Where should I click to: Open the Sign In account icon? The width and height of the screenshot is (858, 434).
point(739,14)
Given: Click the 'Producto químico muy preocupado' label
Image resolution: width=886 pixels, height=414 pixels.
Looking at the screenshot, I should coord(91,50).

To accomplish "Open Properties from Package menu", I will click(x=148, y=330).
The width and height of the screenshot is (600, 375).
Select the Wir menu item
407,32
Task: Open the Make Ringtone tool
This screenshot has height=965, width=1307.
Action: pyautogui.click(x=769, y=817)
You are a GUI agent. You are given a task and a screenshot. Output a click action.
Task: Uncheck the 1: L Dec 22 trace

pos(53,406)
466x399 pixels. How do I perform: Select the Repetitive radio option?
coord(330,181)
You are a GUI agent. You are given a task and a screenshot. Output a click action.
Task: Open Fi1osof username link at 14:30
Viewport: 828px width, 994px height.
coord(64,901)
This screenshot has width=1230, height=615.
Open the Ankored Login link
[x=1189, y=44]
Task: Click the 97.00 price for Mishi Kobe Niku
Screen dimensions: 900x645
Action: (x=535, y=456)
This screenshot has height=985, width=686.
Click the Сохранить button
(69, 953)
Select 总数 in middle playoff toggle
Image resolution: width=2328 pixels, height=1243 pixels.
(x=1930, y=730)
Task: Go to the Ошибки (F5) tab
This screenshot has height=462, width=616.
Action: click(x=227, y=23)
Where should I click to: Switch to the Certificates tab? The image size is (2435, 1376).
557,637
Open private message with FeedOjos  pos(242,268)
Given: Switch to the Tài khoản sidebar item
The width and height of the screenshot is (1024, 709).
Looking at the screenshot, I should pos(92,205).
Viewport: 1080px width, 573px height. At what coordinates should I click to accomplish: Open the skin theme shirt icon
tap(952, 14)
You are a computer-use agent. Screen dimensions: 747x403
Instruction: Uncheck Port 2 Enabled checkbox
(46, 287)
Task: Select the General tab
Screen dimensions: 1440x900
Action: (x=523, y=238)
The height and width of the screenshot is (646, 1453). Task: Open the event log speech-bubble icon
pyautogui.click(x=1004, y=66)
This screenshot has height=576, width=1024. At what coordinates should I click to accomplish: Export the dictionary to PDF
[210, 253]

## TASK TO COMPLETE
Start with the line that contains "Task: Go to the Ошибки (F5) tab", end with the last line of the entries, and please retype every line in that span exactly, with no others.

## RESPONSE BELOW
Task: Go to the Ошибки (F5) tab
This screenshot has height=462, width=616.
Action: click(x=227, y=23)
Where should I click to: Switch to the Certificates tab? The image size is (2435, 1376).
557,637
Open private message with FeedOjos  pos(242,268)
Given: Switch to the Tài khoản sidebar item
The width and height of the screenshot is (1024, 709).
Looking at the screenshot, I should pos(92,205).
Viewport: 1080px width, 573px height. At what coordinates should I click to accomplish: Open the skin theme shirt icon
tap(952, 14)
You are a computer-use agent. Screen dimensions: 747x403
Instruction: Uncheck Port 2 Enabled checkbox
(46, 287)
Task: Select the General tab
Screen dimensions: 1440x900
Action: (x=523, y=238)
The height and width of the screenshot is (646, 1453). Task: Open the event log speech-bubble icon
pyautogui.click(x=1004, y=66)
This screenshot has height=576, width=1024. At what coordinates should I click to accomplish: Export the dictionary to PDF
[210, 253]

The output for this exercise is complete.